Para concluir -y advierto que hago un importante spoiler- quiero destacar el personaje de Maite -impresionante actuación de Patricia López Arnaiz-, la tía de Ainara, tan razonable como atea en la primera parte de la película, pero que al final desvela, no su ateísmo, sino un verdadero "odium fidei", insultando como una auténtica poseída a la Iglesia y a las motivaciones de Ainara. Es el único momento en el que pensé que la película desbarraría, que la contundencia del alegato diabólico de la tía haría recapacitar a Ainara, y quitarle su "locura" de ser monja. Temía que esta excelente directora vasca se marcase "un Almodóvar" o "un Amenábar", y la protagonista profiriese un sesudo monólogo, agradeciéndole que se la sacase de su engaño, y se la hiciera volver al encantador universo progresista del que nadie razonable debiera salir. Pero no. Ainara dijo exactamente lo único que podía y debía responder un verdadero cristiano ante tal sarta de descalificaciones por parte de alguien muy querido. Sólo un misericordioso "rezaré por ti". Aquí la película alcanza su cenit y desvela la autenticidad y profundidad de la vocación de la protagonista.
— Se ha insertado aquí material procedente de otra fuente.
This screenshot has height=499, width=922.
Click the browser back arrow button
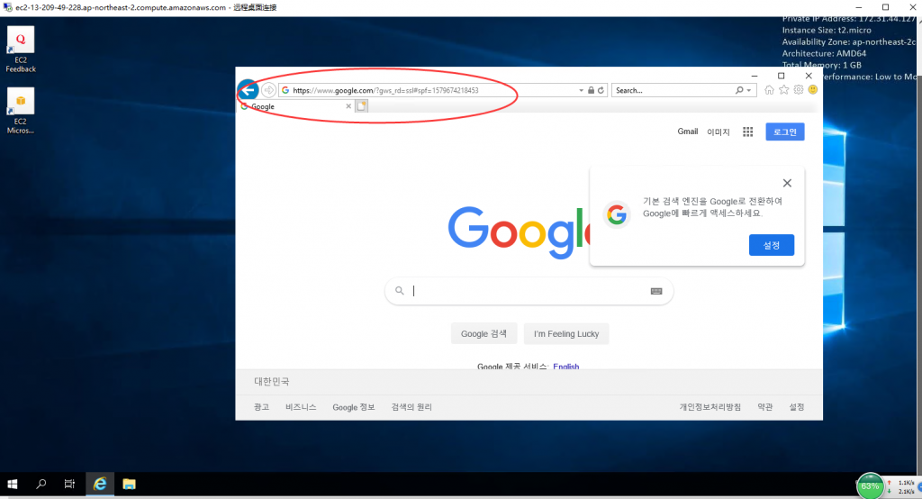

En definitiva, la vocación religiosa de una niña guapa de diecisiete años parece un desatino a nuestro mundo, que presume de racional y que, sin embargo entiende, como muy razonable, por ejemplo, la posibilidad de destruir una vida humana en el vientre de su madre. Por eso -y vuelvo al principio- las críticas que he leído son tan paradójicas. Como lo es nuestra fe, una locura para los paganos. Estos seguirán sin entender por qué ese desatino sigue vivo tras dos mil años de historia, y cómo es posible que los muros de la Iglesia siempre amenacen ruina, pero su interior siga tan vivo como un corazón que jamás dejará de latir.
Algún día lo comprenderán, pero será demasiado tarde para ellos.